→ PROBLEM STATEMENT:
Give the entries again exactly, every one of them.

→ RECORDS:

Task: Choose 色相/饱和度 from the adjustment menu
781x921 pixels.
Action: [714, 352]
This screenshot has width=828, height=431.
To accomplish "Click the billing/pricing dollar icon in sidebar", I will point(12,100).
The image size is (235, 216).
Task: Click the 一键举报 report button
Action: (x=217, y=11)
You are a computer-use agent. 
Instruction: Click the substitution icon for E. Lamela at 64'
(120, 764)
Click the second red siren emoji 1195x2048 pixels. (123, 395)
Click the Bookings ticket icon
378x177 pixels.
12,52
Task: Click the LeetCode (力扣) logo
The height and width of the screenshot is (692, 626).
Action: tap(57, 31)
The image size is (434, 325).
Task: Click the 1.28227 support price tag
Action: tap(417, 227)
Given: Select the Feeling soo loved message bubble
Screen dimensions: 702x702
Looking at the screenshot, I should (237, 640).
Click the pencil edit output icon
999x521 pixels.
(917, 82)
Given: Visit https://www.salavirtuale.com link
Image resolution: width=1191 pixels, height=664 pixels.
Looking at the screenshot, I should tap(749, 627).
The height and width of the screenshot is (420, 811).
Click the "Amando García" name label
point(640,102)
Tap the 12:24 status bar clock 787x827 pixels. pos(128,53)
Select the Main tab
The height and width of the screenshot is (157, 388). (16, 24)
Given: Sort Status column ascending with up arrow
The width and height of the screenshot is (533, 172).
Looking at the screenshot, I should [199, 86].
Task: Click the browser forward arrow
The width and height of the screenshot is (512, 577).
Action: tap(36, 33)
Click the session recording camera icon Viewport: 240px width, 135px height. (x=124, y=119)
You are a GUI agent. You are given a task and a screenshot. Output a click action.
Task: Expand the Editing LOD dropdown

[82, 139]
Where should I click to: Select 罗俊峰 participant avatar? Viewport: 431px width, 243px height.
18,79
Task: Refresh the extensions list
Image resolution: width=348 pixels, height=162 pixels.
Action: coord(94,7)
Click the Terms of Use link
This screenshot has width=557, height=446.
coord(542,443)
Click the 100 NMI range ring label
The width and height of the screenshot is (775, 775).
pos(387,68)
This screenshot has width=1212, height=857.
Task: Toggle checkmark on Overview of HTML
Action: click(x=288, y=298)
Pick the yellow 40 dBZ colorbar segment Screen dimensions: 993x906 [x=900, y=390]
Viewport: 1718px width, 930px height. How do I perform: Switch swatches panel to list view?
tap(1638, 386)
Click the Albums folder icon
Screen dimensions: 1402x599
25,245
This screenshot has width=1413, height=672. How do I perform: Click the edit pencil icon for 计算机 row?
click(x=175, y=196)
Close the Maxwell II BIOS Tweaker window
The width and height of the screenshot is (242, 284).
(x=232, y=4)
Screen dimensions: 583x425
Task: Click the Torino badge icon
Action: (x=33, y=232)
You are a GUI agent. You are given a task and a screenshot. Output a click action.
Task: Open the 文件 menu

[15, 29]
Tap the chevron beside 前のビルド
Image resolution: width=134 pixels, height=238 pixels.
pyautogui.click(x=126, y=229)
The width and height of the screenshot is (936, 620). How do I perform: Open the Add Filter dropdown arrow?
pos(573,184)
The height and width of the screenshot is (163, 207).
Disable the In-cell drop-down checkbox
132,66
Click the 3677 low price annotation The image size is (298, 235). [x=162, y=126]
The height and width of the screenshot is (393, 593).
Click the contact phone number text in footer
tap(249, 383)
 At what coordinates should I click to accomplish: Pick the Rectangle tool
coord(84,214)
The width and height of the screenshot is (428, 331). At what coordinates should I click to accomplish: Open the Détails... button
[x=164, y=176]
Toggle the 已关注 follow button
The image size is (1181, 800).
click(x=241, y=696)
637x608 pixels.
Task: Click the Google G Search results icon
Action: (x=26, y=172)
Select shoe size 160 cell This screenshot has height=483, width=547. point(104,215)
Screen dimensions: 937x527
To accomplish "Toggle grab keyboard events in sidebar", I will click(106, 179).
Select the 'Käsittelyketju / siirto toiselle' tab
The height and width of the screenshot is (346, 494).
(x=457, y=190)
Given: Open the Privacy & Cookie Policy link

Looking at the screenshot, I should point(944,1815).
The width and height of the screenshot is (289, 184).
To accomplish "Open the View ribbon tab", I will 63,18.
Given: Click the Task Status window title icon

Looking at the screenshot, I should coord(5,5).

→ RESULT OF THE TASK:
Task: Choose 色相/饱和度 from the adjustment menu
781x921 pixels.
Action: [714, 352]
This screenshot has width=828, height=431.
To accomplish "Click the billing/pricing dollar icon in sidebar", I will point(12,100).
The image size is (235, 216).
Task: Click the 一键举报 report button
Action: (x=217, y=11)
You are a computer-use agent. 
Instruction: Click the substitution icon for E. Lamela at 64'
(120, 764)
Click the second red siren emoji 1195x2048 pixels. (123, 395)
Click the Bookings ticket icon
378x177 pixels.
12,52
Task: Click the LeetCode (力扣) logo
The height and width of the screenshot is (692, 626).
Action: tap(57, 31)
The image size is (434, 325).
Task: Click the 1.28227 support price tag
Action: tap(417, 227)
Given: Select the Feeling soo loved message bubble
Screen dimensions: 702x702
Looking at the screenshot, I should (237, 640).
Click the pencil edit output icon
999x521 pixels.
(917, 82)
Given: Visit https://www.salavirtuale.com link
Image resolution: width=1191 pixels, height=664 pixels.
Looking at the screenshot, I should tap(749, 627).
The height and width of the screenshot is (420, 811).
Click the "Amando García" name label
point(640,102)
Tap the 12:24 status bar clock 787x827 pixels. pos(128,53)
Select the Main tab
The height and width of the screenshot is (157, 388). (16, 24)
Given: Sort Status column ascending with up arrow
The width and height of the screenshot is (533, 172).
Looking at the screenshot, I should [199, 86].
Task: Click the browser forward arrow
The width and height of the screenshot is (512, 577).
Action: tap(36, 33)
Click the session recording camera icon Viewport: 240px width, 135px height. (x=124, y=119)
You are a GUI agent. You are given a task and a screenshot. Output a click action.
Task: Expand the Editing LOD dropdown

[82, 139]
Where should I click to: Select 罗俊峰 participant avatar? Viewport: 431px width, 243px height.
18,79
Task: Refresh the extensions list
Image resolution: width=348 pixels, height=162 pixels.
Action: coord(94,7)
Click the Terms of Use link
This screenshot has width=557, height=446.
coord(542,443)
Click the 100 NMI range ring label
The width and height of the screenshot is (775, 775).
pos(387,68)
This screenshot has width=1212, height=857.
Task: Toggle checkmark on Overview of HTML
Action: click(x=288, y=298)
Pick the yellow 40 dBZ colorbar segment Screen dimensions: 993x906 [x=900, y=390]
Viewport: 1718px width, 930px height. How do I perform: Switch swatches panel to list view?
tap(1638, 386)
Click the Albums folder icon
Screen dimensions: 1402x599
25,245
This screenshot has width=1413, height=672. How do I perform: Click the edit pencil icon for 计算机 row?
click(x=175, y=196)
Close the Maxwell II BIOS Tweaker window
The width and height of the screenshot is (242, 284).
(x=232, y=4)
Screen dimensions: 583x425
Task: Click the Torino badge icon
Action: (x=33, y=232)
You are a GUI agent. You are given a task and a screenshot. Output a click action.
Task: Open the 文件 menu

[15, 29]
Tap the chevron beside 前のビルド
Image resolution: width=134 pixels, height=238 pixels.
pyautogui.click(x=126, y=229)
The width and height of the screenshot is (936, 620). How do I perform: Open the Add Filter dropdown arrow?
pos(573,184)
The height and width of the screenshot is (163, 207).
Disable the In-cell drop-down checkbox
132,66
Click the 3677 low price annotation The image size is (298, 235). [x=162, y=126]
The height and width of the screenshot is (393, 593).
Click the contact phone number text in footer
tap(249, 383)
 At what coordinates should I click to accomplish: Pick the Rectangle tool
coord(84,214)
The width and height of the screenshot is (428, 331). At what coordinates should I click to accomplish: Open the Détails... button
[x=164, y=176]
Toggle the 已关注 follow button
The image size is (1181, 800).
click(x=241, y=696)
637x608 pixels.
Task: Click the Google G Search results icon
Action: (x=26, y=172)
Select shoe size 160 cell This screenshot has height=483, width=547. point(104,215)
Screen dimensions: 937x527
To accomplish "Toggle grab keyboard events in sidebar", I will click(106, 179).
Select the 'Käsittelyketju / siirto toiselle' tab
The height and width of the screenshot is (346, 494).
(x=457, y=190)
Given: Open the Privacy & Cookie Policy link

Looking at the screenshot, I should point(944,1815).
The width and height of the screenshot is (289, 184).
To accomplish "Open the View ribbon tab", I will 63,18.
Given: Click the Task Status window title icon

Looking at the screenshot, I should coord(5,5).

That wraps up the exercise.